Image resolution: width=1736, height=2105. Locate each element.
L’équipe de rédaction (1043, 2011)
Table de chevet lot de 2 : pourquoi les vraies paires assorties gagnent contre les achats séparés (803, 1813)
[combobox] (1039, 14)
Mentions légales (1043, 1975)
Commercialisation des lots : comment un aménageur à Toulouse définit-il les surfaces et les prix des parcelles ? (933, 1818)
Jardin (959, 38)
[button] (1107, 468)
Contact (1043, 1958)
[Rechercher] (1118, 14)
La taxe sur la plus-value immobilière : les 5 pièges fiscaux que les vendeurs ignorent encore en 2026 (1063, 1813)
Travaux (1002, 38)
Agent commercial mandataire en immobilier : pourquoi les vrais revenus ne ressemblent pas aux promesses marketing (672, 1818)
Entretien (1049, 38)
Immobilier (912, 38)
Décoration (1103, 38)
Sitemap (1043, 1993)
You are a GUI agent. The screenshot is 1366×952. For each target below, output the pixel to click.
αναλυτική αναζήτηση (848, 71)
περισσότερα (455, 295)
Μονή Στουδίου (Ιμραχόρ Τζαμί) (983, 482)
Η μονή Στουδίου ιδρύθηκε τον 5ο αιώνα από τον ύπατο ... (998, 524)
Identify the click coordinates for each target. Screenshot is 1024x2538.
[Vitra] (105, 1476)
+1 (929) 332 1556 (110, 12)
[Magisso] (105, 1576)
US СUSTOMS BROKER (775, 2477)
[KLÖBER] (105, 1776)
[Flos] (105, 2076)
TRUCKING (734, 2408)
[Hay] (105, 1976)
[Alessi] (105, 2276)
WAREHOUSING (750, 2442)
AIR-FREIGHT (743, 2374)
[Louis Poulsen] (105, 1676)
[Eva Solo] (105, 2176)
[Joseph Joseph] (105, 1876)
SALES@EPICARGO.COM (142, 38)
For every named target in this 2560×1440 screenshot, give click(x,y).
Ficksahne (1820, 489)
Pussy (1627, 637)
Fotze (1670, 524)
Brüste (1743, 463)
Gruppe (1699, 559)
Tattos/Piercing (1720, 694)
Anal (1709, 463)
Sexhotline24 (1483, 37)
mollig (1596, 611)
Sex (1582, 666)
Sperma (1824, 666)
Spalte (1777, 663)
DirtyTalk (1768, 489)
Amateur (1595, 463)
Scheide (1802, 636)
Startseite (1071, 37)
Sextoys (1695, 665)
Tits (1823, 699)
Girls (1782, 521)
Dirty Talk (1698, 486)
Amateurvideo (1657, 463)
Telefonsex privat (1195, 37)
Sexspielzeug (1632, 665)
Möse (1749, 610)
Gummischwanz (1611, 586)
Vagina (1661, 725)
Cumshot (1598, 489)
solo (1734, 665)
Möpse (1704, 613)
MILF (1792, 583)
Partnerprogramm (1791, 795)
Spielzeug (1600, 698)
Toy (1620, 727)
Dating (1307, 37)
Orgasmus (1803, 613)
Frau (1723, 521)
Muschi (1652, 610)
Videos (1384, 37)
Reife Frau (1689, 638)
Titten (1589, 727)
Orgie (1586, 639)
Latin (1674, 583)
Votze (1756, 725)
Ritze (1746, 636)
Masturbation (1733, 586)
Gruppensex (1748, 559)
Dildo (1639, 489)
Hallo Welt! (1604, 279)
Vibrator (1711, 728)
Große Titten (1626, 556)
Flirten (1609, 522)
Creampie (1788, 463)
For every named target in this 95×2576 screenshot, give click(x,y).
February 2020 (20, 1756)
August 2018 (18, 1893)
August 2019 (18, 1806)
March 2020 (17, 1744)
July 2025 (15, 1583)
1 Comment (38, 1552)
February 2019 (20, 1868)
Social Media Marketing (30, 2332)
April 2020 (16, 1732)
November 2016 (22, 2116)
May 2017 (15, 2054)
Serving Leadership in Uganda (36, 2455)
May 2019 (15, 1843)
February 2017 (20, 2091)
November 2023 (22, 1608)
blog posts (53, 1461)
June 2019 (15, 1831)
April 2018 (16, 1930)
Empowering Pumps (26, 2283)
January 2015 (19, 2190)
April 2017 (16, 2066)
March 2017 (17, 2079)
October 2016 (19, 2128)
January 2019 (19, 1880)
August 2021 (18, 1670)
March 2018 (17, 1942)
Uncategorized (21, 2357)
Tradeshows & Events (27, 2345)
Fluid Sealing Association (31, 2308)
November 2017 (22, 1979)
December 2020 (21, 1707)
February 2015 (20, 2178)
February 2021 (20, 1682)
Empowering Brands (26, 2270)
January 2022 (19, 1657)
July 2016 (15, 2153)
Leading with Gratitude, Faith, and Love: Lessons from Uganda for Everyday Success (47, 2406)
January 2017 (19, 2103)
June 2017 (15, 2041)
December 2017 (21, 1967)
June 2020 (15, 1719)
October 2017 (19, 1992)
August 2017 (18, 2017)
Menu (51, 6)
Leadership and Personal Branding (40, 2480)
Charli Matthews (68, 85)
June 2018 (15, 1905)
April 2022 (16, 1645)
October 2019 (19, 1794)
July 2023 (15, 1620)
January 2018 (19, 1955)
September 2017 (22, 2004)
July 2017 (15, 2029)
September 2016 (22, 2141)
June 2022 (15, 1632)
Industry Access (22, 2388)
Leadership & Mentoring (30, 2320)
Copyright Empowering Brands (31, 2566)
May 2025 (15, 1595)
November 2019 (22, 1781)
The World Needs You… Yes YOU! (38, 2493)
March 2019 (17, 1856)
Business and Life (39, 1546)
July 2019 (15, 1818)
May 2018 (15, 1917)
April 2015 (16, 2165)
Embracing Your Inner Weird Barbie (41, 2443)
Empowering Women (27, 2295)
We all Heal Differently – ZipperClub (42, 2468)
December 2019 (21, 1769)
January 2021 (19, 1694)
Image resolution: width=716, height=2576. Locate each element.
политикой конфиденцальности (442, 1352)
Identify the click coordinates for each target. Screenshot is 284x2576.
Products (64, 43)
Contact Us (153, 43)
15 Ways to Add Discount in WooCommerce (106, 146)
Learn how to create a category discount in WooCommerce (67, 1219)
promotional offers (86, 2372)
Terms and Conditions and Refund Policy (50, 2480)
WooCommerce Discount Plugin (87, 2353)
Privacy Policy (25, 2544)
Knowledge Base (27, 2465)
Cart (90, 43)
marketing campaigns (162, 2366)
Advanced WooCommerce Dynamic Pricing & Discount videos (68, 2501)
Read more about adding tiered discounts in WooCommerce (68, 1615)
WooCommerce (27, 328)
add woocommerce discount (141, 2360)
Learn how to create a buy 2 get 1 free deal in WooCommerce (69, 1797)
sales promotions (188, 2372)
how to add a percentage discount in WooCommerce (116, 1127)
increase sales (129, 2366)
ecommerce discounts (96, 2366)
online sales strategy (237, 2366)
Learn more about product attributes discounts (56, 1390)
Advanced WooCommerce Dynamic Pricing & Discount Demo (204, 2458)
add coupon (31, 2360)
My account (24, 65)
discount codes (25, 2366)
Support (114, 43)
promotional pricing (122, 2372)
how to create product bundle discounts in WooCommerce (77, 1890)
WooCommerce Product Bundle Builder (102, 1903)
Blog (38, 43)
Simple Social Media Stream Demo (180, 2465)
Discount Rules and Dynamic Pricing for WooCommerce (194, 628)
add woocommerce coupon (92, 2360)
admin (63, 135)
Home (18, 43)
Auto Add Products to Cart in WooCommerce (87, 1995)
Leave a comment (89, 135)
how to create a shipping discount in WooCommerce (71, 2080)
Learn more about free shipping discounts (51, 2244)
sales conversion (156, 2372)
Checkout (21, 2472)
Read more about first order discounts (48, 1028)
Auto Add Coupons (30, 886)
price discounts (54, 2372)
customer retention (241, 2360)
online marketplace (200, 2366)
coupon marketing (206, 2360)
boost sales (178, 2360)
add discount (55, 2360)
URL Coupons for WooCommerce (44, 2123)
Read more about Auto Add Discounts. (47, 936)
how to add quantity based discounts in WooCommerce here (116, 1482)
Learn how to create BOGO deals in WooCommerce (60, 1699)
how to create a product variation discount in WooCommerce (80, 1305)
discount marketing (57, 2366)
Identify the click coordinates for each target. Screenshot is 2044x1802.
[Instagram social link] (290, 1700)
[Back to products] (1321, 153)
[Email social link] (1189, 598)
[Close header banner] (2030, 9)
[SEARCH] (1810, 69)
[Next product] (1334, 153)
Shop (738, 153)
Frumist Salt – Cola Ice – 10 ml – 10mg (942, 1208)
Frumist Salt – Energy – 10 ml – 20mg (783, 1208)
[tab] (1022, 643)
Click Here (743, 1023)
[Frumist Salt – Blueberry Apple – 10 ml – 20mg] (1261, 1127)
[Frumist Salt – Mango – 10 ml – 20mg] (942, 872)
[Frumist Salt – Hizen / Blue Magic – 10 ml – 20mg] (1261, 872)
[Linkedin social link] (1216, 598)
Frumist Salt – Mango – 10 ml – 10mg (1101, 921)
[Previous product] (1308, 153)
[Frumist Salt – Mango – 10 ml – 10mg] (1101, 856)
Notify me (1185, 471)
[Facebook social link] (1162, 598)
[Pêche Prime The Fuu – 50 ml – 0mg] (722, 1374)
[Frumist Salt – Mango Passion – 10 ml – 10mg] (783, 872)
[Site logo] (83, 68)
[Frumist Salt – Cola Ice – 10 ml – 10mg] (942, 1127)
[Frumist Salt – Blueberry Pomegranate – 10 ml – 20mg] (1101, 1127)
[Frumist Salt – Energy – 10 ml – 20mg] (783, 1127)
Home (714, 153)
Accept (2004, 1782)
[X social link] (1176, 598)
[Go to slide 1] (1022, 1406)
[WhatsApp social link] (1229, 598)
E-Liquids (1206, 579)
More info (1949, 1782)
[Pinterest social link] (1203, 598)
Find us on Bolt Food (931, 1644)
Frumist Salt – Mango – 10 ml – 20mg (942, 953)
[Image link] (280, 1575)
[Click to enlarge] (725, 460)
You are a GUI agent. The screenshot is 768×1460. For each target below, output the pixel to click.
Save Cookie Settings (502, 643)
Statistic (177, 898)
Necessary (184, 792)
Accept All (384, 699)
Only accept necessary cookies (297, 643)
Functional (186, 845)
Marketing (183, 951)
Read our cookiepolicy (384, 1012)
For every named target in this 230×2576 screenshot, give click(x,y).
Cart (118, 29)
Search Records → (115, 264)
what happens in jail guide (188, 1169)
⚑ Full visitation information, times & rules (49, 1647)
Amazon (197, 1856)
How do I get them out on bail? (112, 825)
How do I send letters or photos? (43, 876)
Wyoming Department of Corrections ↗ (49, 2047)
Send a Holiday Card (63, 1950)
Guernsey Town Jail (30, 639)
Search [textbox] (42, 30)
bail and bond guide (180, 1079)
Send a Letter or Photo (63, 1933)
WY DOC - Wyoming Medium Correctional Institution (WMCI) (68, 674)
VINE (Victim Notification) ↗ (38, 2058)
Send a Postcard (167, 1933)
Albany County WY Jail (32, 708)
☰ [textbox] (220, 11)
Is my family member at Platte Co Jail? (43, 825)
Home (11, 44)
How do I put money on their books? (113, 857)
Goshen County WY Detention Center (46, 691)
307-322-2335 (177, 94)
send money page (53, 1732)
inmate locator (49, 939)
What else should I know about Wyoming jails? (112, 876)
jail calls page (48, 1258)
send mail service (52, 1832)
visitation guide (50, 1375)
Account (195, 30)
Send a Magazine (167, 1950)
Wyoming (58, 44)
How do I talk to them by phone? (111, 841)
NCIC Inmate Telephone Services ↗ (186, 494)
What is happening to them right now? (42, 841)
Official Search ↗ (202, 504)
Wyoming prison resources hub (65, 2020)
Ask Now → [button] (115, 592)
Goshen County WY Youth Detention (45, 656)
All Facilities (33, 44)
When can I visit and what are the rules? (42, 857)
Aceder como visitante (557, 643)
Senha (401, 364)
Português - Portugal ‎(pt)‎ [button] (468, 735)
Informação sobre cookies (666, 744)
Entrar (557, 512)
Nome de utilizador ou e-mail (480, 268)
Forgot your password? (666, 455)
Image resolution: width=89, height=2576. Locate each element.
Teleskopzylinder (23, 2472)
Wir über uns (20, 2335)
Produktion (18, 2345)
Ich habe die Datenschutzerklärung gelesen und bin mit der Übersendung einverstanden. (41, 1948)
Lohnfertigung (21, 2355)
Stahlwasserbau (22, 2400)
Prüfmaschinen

→ WORK REQUIRED
Copy out the range of lines above starting at the line with "URL Coupons for WooCommerce (44, 2123)" and ending at the line with "[Email social link] (1189, 598)", exactly and including both.

→ TASK SOLUTION
URL Coupons for WooCommerce (44, 2123)
Read more about Auto Add Discounts. (47, 936)
how to add quantity based discounts in WooCommerce here (116, 1482)
Learn how to create BOGO deals in WooCommerce (60, 1699)
how to create a product variation discount in WooCommerce (80, 1305)
discount marketing (57, 2366)
Identify the click coordinates for each target. Screenshot is 2044x1802.
[Instagram social link] (290, 1700)
[Back to products] (1321, 153)
[Email social link] (1189, 598)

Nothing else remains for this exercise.